本データベースは、特許庁の審決例をAIで解析・要約したものです。拒絶理由通知に対する意見書作成や、審判請求書等の作成時の参考としてお役立てください。

基本情報

審判番号不服2003−12948(T2003−12948/J1)
審判種別不服
結論勝訴(請求認容)

結論テキスト

原査定を取り消す。
本願商標は、登録すべきものとする。

理由テキスト

1 本願商標

本願商標は、「イエローテックス」の文字(標準文字による。)を書してなり、願書記載のとおりの商品を指定商品とし、平成14年8月29日に登録出願され、その後、指定商品については、原審における同15年5月2日付け手続補正書をもって、第17類「プラスチック基礎製品,農業用プラスチックフイルム,農業用プラスチックシート」と補正されたものである。

2 原査定の拒絶の理由

原査定は、「本願商標は、本願指定商品との関係からして『黄色い生地』を容易に想起させる『イエローテックス』の片仮名文字を普通に用いられる方法で書してなるものであるから、これを本願指定商品中前記文字に照応する商品に使用する場合は、単にその商品の品質(内容)を表示するにすぎないものと認める。したがって、本願商標は、商標法第3条第1項第3号に該当し、前記商品以外の商品に使用するときは商品の品質の誤認を生じさせるおそれがあるので、商標法第4条第1項第16号に該当する。」旨認定、判断し、本願を拒絶したものである。

3 当審の判断

本願商標は、前記1のとおり、「イエローテックス」の文字を書してなるところ、その構成前半の「イエロー」の文字が色彩を表す「黄色、黄」の意味を有し、その構成後半の「テックス」の文字が「軟質繊維板、織物、生地」等の意味を有するものとしても、該「テックス」の文字が本願指定商品との関係では、直ちに原査定説示の如く商品の品質を表示するものと看取され得るものとはいい難いものである。

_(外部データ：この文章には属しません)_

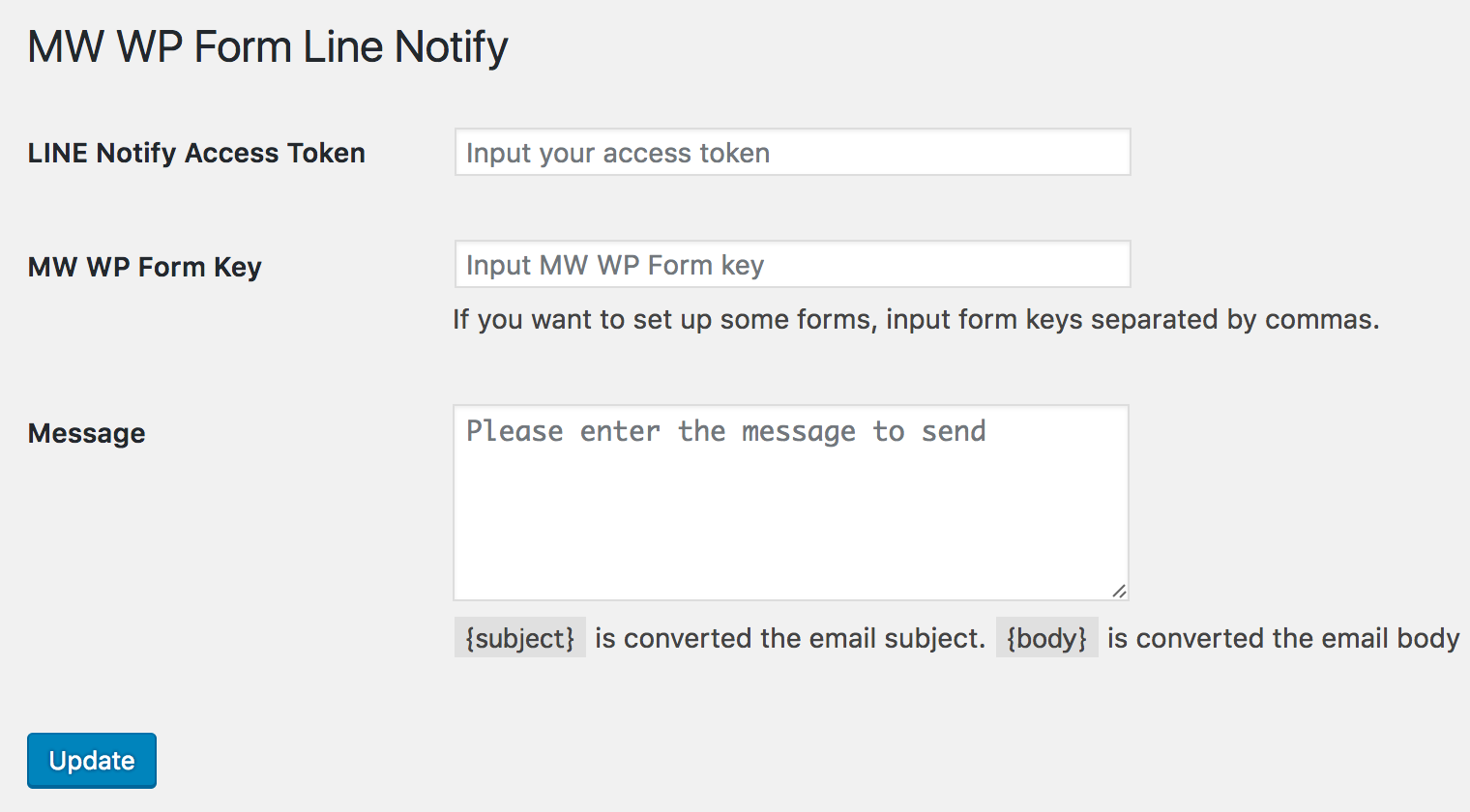
Task: Click the {subject} placeholder tag
Action: pyautogui.click(x=520, y=638)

また、当審において調査したが、「イエローテックス」及び「テックス」の文字が本願指定商品を取り扱う業界において、商品の品質等を表示するものとして、取引上普通に使用されているとみるべき事実を見出すことができなかった。

してみれば、本願商標は、その指定商品の品質を表示するものとはいえず、自他商品の識別機能を十分に果たし得るものであり、かつ、これをその指定商品中のいずれの商品について使用しても、商品の品質について誤認を生じさせるおそれはないものといわなければならない。

したがって、本願商標が商標法第3条第1項第3号及び同第4条第1項第16号に該当するとして本願を拒絶した原査定は、妥当なものでなく、取消しを免れない。

その他、政令で定める期間内に本願について拒絶の理由を発見しない。

よって、結論のとおり審決する。